Starting 2009, to reduce the budget problems of the State, California Superior Courts have been closed on the third Wednesday of each month (see LA Times Article at http://articles.latimes.com/2009/jul/30/local/me-court-close30). Today, for example, June 16, 2010, the court is closed, which affects not only the judges, court clerks, court reporters, and deputies, but also the juries, parties to litigation, and lawyers.
I am trying to understand the logic in closing on a Wednesday, as compared with Friday or Monday, that is not already a holiday. According to the Judicial Council’s report (see page 3 at http://www.courtinfo.ca.gov/jc/documents/reports/072909item3.pdf) if they close the Superior Courts on a Monday or a Friday, it would impose longer detentions over the weekend and thus increase costs on local jails. I have not seen how many people that would impact, but I seriously doubt that many people will be affected because their arraignment is delayed by one day, which already happens when Monday is a holiday. However, perhaps the criminal court buildings should be exempted from furlough, in any event, in large counties, such as Los Angeles, San Diego, and San Francisco, or opened for this limited situation of hearing arraignments on a “better” furlough (Monday or Friday).

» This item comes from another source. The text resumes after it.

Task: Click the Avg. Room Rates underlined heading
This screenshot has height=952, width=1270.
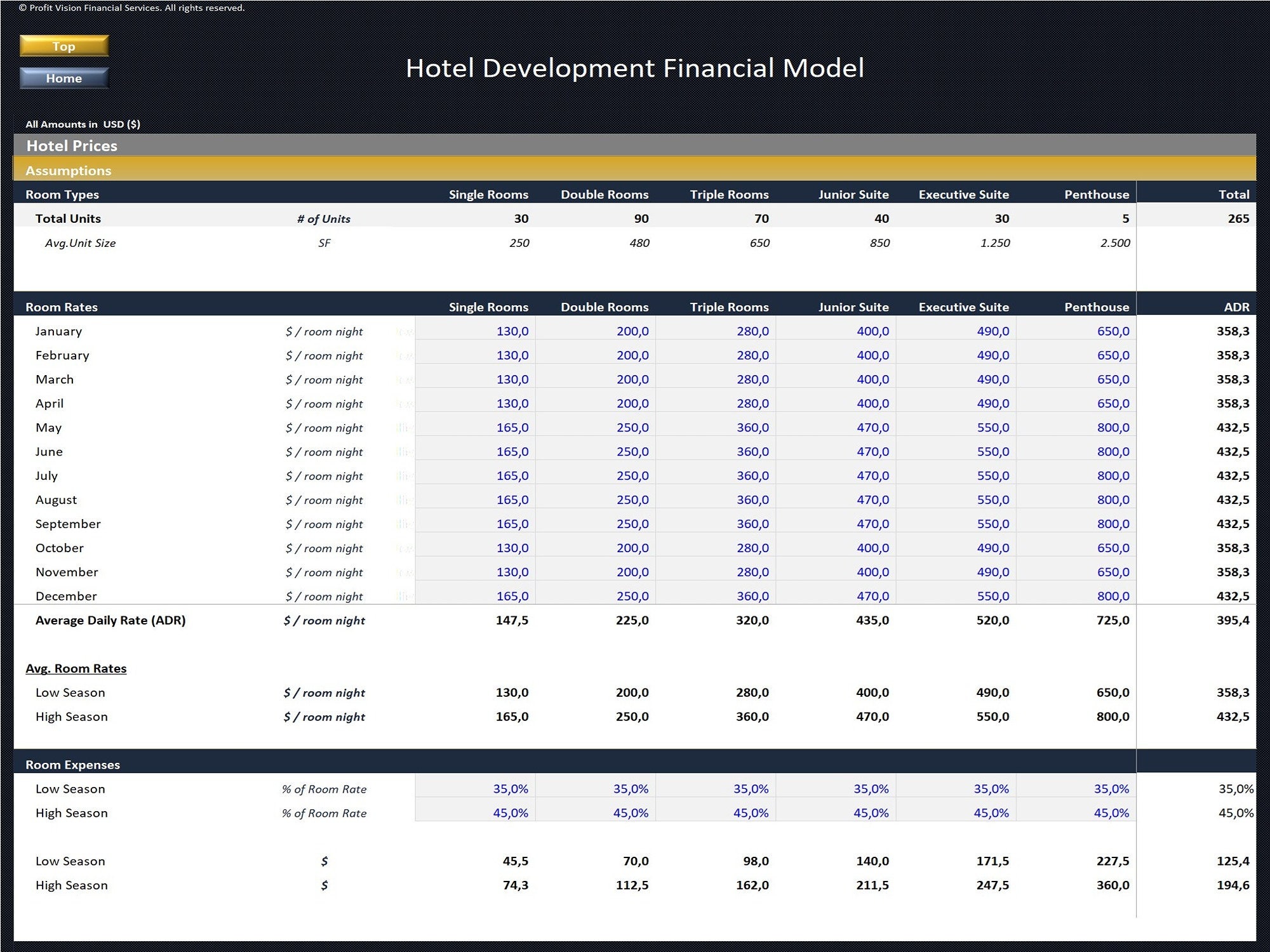Action: coord(76,668)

More important in my mind is the extra cost to close down for a day on Tuesday and reopen from the closure on Thursday, only to close again for the weekend two days later. There is likely extra cost in closing for a day and reopening that the Judicial Council did not consider.

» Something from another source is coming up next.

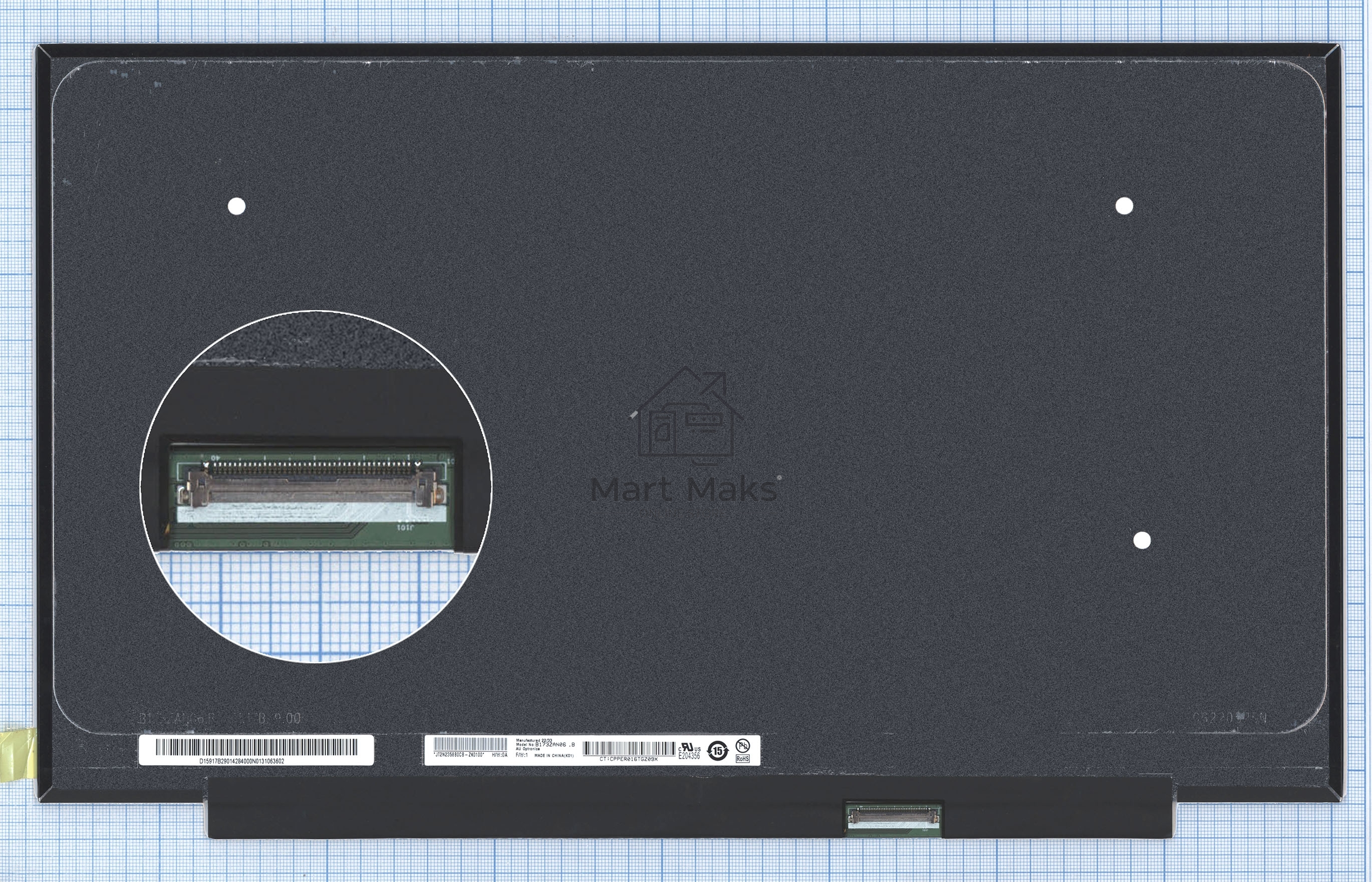Click the lower-right white mounting hole dot

pyautogui.click(x=1142, y=540)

Finally, we hear in the news how the court clerks, deputies, and judges dislike the furlough, as it is a nuisance and breaks up the work week. Of course it does. What employer proposes closing in the middle of the work week, when the closure could be on any Friday or Monday? Of course people that work there would prefer a three day weekend to a single day off. Why can’t the Judicial Council consider job satisfaction as a savings, when they decided on the furlough day?
I hope when the Judicial Council reconsiders the furlough for year 2010/2011 they re-evaluate the impact on the court clerks, deputies, and judges at the courthouse and the costs of closing and reopening mid-week.